◆ TASK OBJECTIVE
Exact copy, no pictures: reproduce the lines from the one that holds "[Non] (335, 1934)" through the end of the entries.

────────────────────────────────────────

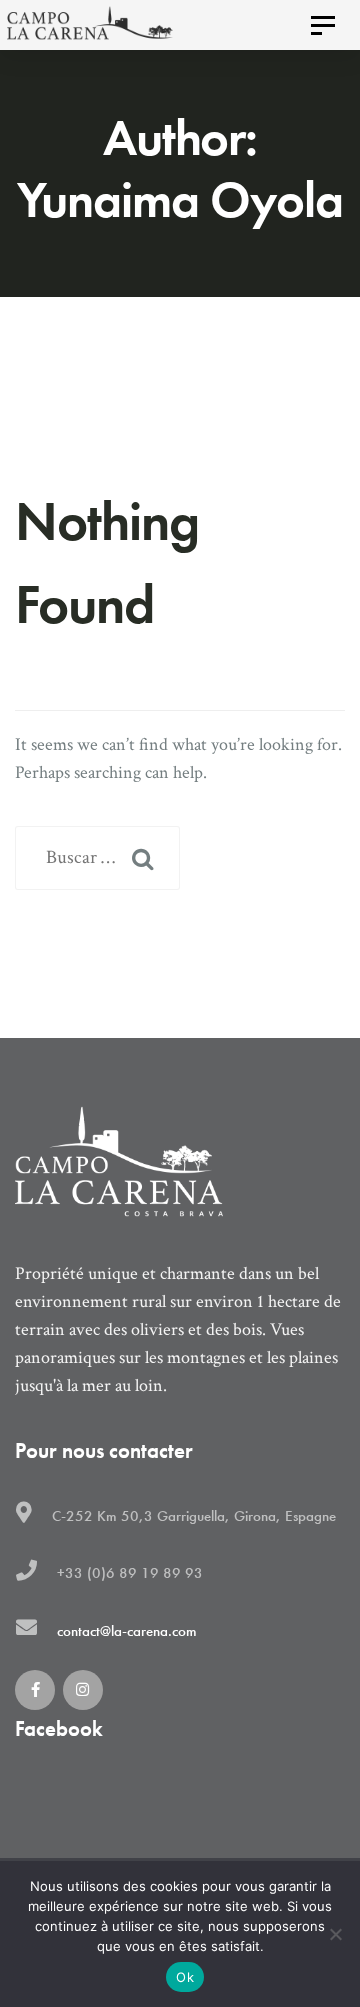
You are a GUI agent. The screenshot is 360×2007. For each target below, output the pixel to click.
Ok (185, 1977)
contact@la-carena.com (127, 1631)
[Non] (335, 1934)
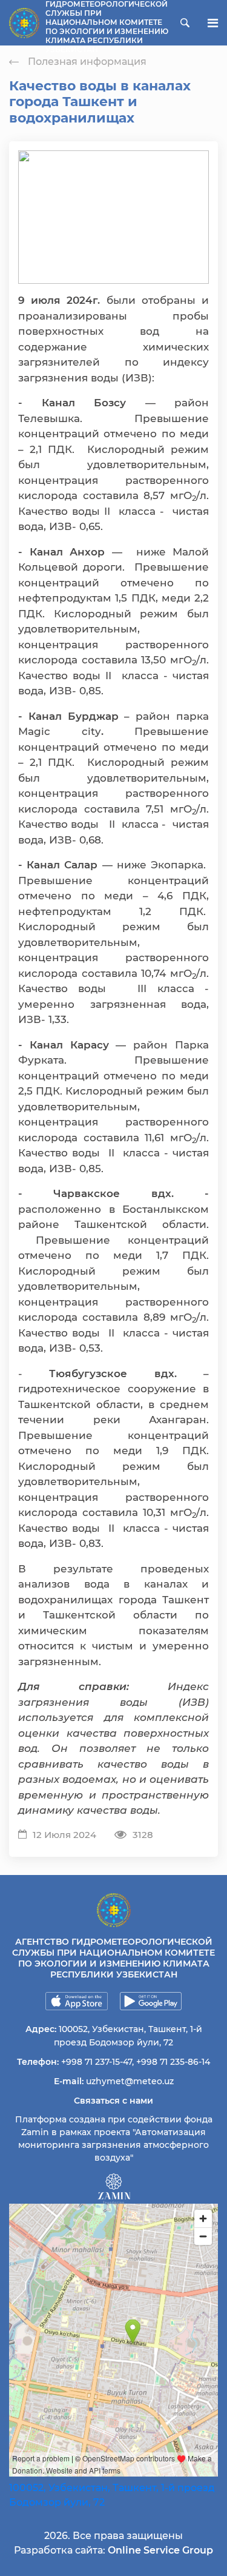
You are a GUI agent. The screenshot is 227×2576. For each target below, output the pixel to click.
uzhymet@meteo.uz (130, 2081)
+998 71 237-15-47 (96, 2061)
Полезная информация (87, 61)
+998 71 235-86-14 (173, 2061)
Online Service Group (160, 2550)
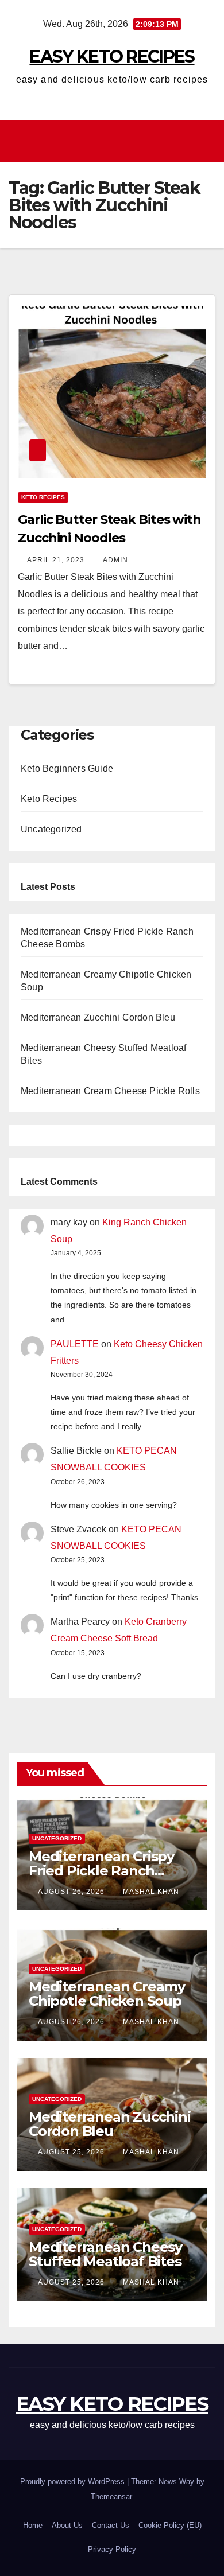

────────────────────────────────────────

◆ SOLUTION FOR THIS EXERCISE
[Non] (335, 1934)
You are a GUI agent. The screenshot is 227×2576. For each target below, output the pixel to click.
uzhymet@meteo.uz (130, 2081)
+998 71 237-15-47 (96, 2061)
Полезная информация (87, 61)
+998 71 235-86-14 (173, 2061)
Online Service Group (160, 2550)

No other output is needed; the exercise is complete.